START Text extract

Ukraine is therefore losing the little leverage it holds over Russia. The more as Gazprom is set to make a final decision on starting construction of South Stream, an expensive and theoretically unnecessary pipeline that would bypass Ukraine via the Black Sea and could be operational by 2015. As a consequence, Moscow can play the waiting game, assuming that ultimately Ukraine will have no other option left than succumbing to its demands. The recent experience of neighbouring Belarus provides a cautionary tale. Forced by a deep financial crisis, Minsk had to give up full control over its pipeline system to Gazprom. In turn it was bailed out by Russia and obtained the cheapest gas supply in Europe: $166 per 1000m³. Cheap gas therefore comes with a price for countries like Belarus and Ukraine: a serious loss of sovereignty and economic independency. As a matter of fact, during his election campaign, Russian president Putin stated he sees the re-integration of the post-Soviet space as a priority.
Until so far, Russia’s terms are a bridge too far for Ukrainian politicians who fear an electoral backlash if they seized control over the transit system. Joining the customs union would also imply that the trade agreements with the EU are off the table. But reaching a compromise sooner than later is in Ukraine’s interest as its negotiating position will only weaken. Most likely, Kiev will play for time and postpone a broad agreement until after the October elections.

END Text extract

What needs to be done
For each statement below, say yes or no to whether it agrees with the passage on Ukraine, Russia and gas transit, and quote the passage's words that decide it.
1. Belarus gave up full control over its pipeline system to Gazprom.
2. The South Stream pipeline would run through Ukraine.
3. Ukraine's negotiating position will grow stronger with time.

START Material provided

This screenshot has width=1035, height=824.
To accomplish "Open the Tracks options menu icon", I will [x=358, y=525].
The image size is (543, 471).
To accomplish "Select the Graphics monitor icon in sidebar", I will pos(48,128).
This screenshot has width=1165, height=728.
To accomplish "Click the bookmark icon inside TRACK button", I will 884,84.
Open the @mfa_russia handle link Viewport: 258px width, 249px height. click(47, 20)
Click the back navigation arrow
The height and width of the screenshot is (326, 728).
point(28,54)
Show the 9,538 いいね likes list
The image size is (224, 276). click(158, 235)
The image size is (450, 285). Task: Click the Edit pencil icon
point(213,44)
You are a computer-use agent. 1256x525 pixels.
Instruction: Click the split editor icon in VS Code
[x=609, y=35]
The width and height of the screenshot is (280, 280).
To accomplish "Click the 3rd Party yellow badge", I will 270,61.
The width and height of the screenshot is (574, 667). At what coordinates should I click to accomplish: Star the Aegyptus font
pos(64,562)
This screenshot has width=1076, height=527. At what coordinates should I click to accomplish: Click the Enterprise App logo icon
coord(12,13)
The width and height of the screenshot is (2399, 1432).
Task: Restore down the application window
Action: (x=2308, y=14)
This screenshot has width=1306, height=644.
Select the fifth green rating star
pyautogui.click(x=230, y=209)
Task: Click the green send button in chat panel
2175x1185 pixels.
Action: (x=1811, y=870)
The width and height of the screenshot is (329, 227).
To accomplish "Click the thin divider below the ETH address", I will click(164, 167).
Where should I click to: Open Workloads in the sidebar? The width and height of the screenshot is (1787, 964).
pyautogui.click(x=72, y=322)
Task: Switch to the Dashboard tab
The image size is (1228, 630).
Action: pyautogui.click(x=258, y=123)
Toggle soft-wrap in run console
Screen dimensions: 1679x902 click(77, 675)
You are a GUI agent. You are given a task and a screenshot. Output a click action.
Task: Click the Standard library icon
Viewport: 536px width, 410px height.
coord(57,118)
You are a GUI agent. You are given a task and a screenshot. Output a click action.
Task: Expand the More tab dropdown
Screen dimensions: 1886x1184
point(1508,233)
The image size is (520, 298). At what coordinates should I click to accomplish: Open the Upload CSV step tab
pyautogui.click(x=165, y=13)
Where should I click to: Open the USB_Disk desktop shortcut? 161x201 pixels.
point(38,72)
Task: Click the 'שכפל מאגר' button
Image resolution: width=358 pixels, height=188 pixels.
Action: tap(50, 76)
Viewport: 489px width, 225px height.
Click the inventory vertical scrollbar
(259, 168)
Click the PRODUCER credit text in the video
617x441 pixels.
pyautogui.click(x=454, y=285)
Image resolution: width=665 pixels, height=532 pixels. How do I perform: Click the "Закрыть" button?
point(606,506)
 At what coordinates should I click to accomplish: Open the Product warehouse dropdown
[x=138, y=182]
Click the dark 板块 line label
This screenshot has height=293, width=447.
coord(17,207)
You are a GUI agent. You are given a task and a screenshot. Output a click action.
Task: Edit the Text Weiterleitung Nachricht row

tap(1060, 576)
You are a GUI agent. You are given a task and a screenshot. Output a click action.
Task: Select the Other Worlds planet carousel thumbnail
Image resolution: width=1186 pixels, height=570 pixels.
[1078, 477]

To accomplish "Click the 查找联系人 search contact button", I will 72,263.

END Material provided

Solution for this exercise
1. Yes: "Minsk had to give up full control over its pipeline system to Gazprom."
2. No: "an expensive and theoretically unnecessary pipeline that would bypass Ukraine via the Black Sea"
3. No: "its negotiating position will only weaken"